Interface Details That Matter
I keep the inputs and outputs as text boxes. I do not add extra controls until I need them. The defaults make the app easy to grasp. A single screen with a title, a big input, and a button is enough for now.
# a tiny variation I might use later to add an example
demo = gr.Interface(
fn=summarize,
inputs=gr.Textbox(lines=12, label="Paste article text", placeholder="Paste text here..."),
outputs=gr.Textbox(lines=8, label="Summary"),
examples=[["This is a small note that needs a compact summary."]],
title="Rahul's Text Summarizer",
description="Summarizer for long texts."
)
Examples help first time users understand the flow. I keep this optional because I want a clean screen. I add it when I do public demos.
Running Locally
I run the app with a simple command:
# run.py for a launcher, optional
import os, subprocess, sys
subprocess.run([sys.executable, "app.py"], check=True)
I usually just run python app.py
. The run.py
script is a convenience when I add more startup checks. It gives me one entry point when I grow the project.
Deploying on Hugging Face Spaces
I keep a small configuration file that tells Spaces how to start my app. It sets the SDK to Gradio and points to my app.py
. When I push the repo, the Space builds and runs the app automatically. This keeps deployment simple and repeatable.
# expressed as a Python string for clarity; in the repo this lives in README.md style metadata
spaces_cfg = """
title: Rahul's Text Summarizer
colorFrom: pink
colorTo: pink
sdk: gradio
sdk_version: 5.44.1
app_file: app.py
pinned: false
"""
print(spaces_cfg)
I avoid UI emojis in the app screen and keep the content plain. Spaces gives me a public URL that I can share. I test it the same way I test locally.
Common Troubles I Solved
Cold start downloads feel slow. The first run downloads model weights. I wait once. Later runs use the cache.
Memory spikes on big inputs. I paste smaller chunks or lower max_length
. It keeps the experience smooth.
Output is too short or too long. I tune min_length
and max_length
in small steps and try again.
How I Would Extend This Later
I would add chunking for very long texts and stitch summaries. I might switch to a model fine-tuned on my domain content. I could add a dropdown to pick a model at runtime. I could also add a textbox to control the length bounds. I will add each feature only when I truly need it.

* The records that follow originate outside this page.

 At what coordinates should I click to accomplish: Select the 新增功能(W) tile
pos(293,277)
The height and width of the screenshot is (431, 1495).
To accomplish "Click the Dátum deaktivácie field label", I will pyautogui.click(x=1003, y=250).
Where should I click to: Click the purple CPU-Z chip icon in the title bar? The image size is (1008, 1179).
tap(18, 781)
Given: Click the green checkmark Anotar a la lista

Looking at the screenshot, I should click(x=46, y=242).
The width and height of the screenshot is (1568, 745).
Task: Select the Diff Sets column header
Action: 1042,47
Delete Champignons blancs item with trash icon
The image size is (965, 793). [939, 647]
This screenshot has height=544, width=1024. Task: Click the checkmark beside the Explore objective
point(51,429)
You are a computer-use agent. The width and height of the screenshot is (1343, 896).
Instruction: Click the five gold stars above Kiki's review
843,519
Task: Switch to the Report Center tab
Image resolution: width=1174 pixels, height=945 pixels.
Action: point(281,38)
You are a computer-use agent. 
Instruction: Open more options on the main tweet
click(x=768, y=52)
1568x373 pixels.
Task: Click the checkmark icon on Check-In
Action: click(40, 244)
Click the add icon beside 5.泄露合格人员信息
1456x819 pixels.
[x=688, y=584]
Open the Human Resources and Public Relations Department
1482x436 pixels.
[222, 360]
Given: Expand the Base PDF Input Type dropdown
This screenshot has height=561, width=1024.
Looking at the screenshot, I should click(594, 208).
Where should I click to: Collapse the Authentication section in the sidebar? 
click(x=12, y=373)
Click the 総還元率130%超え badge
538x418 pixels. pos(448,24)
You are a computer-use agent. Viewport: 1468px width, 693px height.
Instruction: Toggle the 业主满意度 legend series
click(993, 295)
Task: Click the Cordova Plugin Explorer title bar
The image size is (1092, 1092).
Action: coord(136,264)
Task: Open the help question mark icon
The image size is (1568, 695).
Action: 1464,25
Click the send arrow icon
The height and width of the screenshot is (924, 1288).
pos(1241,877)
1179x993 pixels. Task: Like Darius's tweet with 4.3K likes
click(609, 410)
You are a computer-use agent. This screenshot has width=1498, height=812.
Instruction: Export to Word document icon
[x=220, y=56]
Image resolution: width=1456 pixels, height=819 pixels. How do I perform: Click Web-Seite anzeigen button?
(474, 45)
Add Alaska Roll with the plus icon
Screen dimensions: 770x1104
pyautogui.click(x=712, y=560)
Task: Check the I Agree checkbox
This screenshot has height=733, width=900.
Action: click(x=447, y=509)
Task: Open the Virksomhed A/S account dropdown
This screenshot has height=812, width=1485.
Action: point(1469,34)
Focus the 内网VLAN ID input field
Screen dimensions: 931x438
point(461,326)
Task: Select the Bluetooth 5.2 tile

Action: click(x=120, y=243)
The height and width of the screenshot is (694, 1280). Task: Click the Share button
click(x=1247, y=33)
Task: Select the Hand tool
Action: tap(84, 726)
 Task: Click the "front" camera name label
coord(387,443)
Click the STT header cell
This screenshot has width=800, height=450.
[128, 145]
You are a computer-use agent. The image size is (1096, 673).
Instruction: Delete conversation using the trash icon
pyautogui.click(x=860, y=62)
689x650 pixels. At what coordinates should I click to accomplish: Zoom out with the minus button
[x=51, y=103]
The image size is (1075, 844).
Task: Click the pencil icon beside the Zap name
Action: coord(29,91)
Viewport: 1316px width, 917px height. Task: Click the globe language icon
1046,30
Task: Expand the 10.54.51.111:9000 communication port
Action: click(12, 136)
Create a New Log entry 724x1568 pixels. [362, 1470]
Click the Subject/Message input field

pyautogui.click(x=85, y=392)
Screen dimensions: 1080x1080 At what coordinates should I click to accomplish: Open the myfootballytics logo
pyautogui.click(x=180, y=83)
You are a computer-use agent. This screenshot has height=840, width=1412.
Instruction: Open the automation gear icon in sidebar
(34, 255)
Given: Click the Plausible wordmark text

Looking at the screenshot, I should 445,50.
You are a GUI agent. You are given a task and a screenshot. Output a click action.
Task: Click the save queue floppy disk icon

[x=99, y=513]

# not in the shipped app; sketch for a length control
import gradio as gr
length_slider = gr.Slider(60, 250, value=150, step=10, label="Max length")
def summarize_with_length(text, max_len):
if not text.strip():
return "Please enter some text."
out = summarizer(text, max_length=int(max_len), min_length=30, truncation=True)
return out[0]["summary_text"]
demo2 = gr.Interface(
fn=summarize_with_length,
inputs=[gr.Textbox(lines=12, label="Paste article text"), length_slider],
outputs=gr.Textbox(lines=8, label="Summary"),
title="Rahul's Summarizer (Adjustable)",
description="Control maximum summary length."
)
These ideas stay on a branch or in a notebook until they earn a place in the main app. I like to merge only features that improve day to day value.
Final Notes
I keep this project small so it stays reliable. The code fits in one file and is easy to read. The interface is direct and does what it says. When I need more power, I will grow it with care and tests. Until then, I enjoy the speed and simplicity of this build.